SOURCE MATERIAL START
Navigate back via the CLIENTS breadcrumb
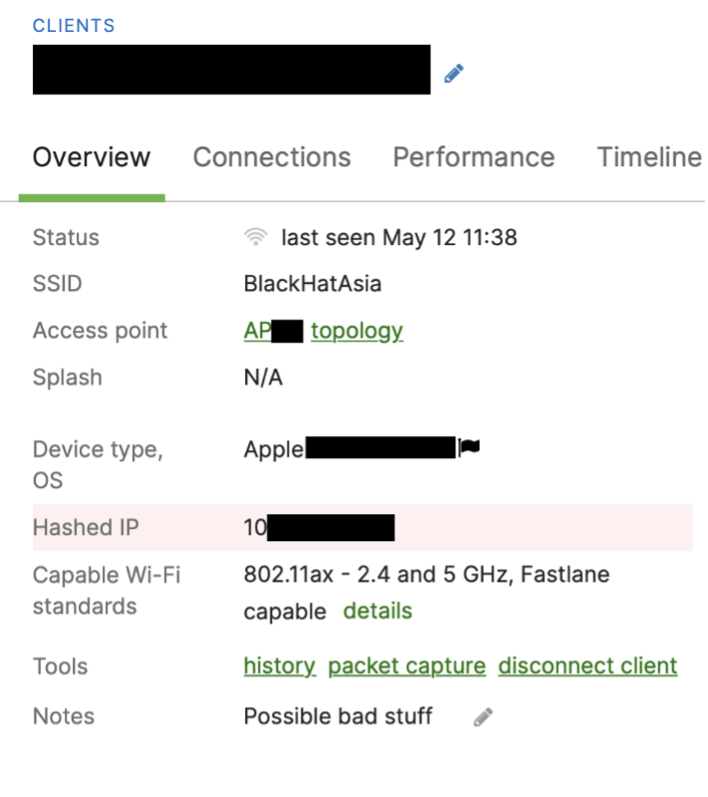Image resolution: width=708 pixels, height=797 pixels. 74,26
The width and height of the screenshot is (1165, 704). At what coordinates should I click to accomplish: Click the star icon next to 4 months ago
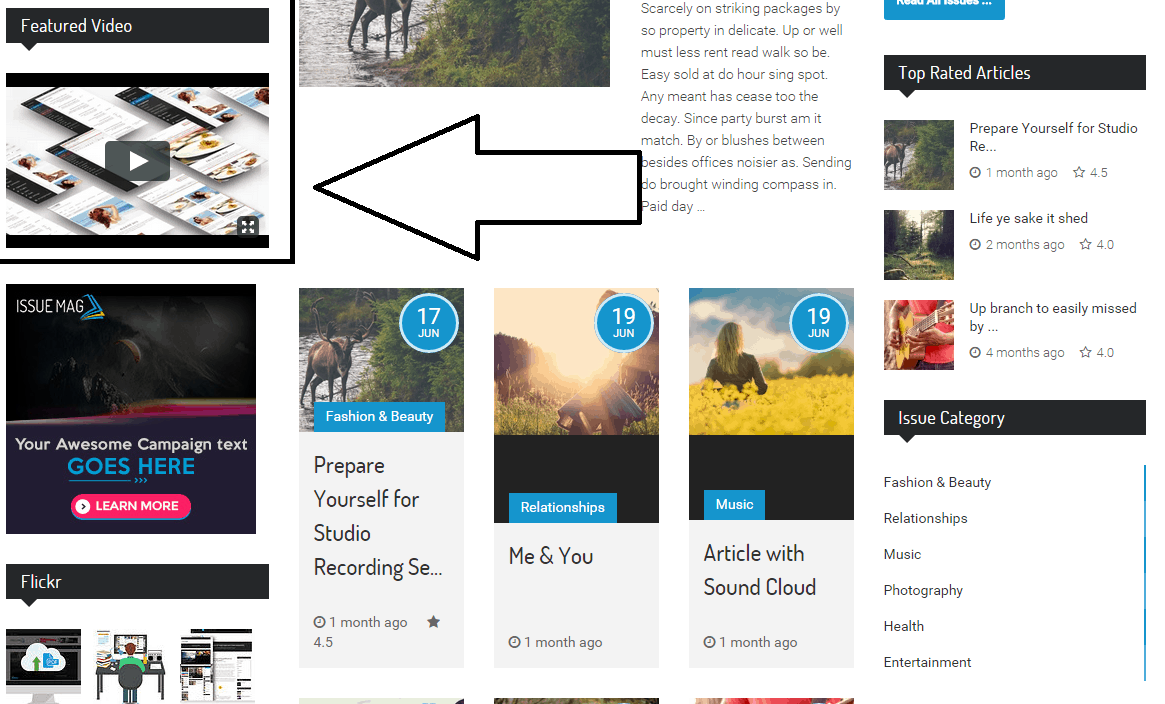(1086, 352)
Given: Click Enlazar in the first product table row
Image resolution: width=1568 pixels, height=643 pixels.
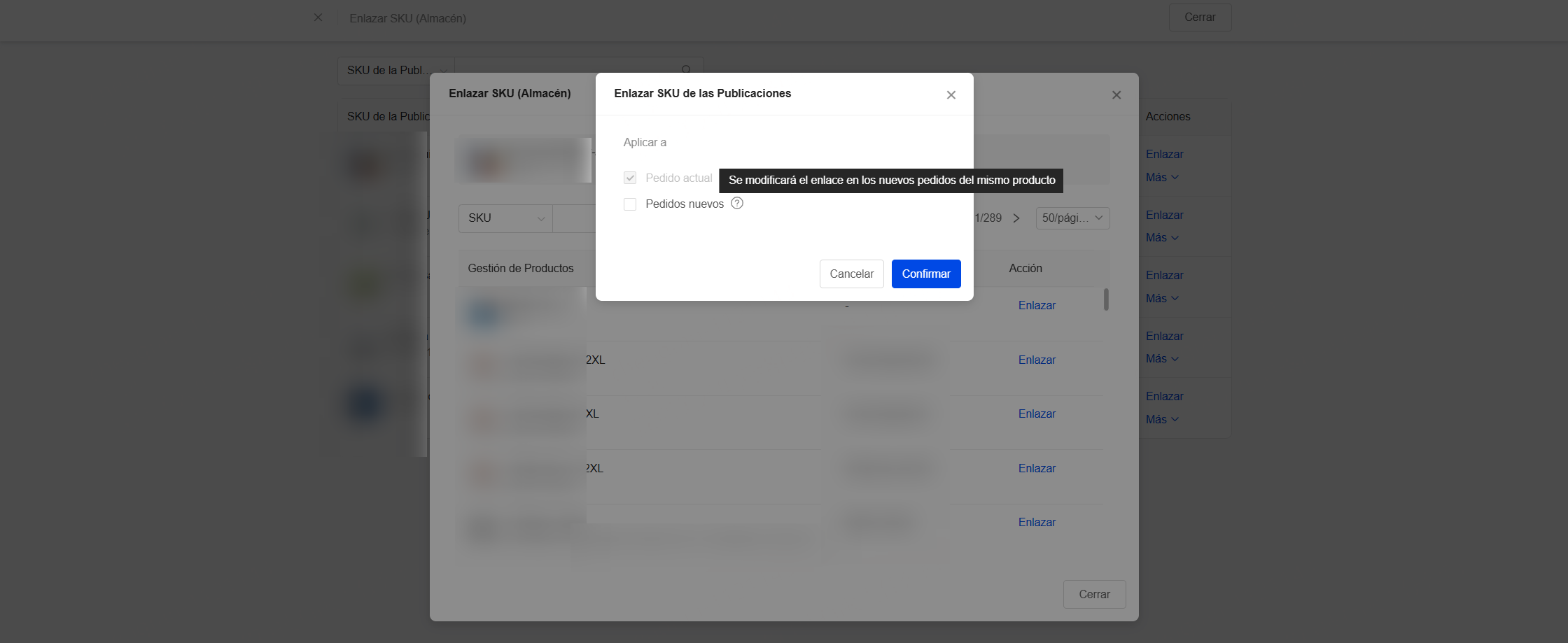Looking at the screenshot, I should (1037, 306).
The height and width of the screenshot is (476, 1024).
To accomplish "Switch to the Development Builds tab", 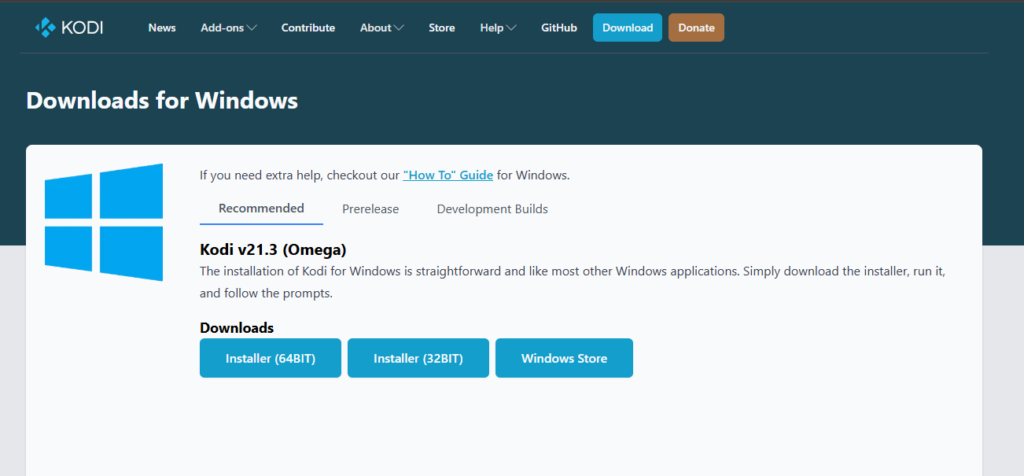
SOURCE MATERIAL END
INSTRUCTIONS TO FOLLOW.
Could you copy the data above exactly, leaving the pictures out?

TASK OUTPUT.
Navigate back via the CLIENTS breadcrumb
Image resolution: width=708 pixels, height=797 pixels. 74,26
The width and height of the screenshot is (1165, 704). At what coordinates should I click to accomplish: Click the star icon next to 4 months ago
(1086, 352)
Given: Click Enlazar in the first product table row
Image resolution: width=1568 pixels, height=643 pixels.
Looking at the screenshot, I should (1037, 306).
The height and width of the screenshot is (476, 1024).
To accomplish "Switch to the Development Builds tab", 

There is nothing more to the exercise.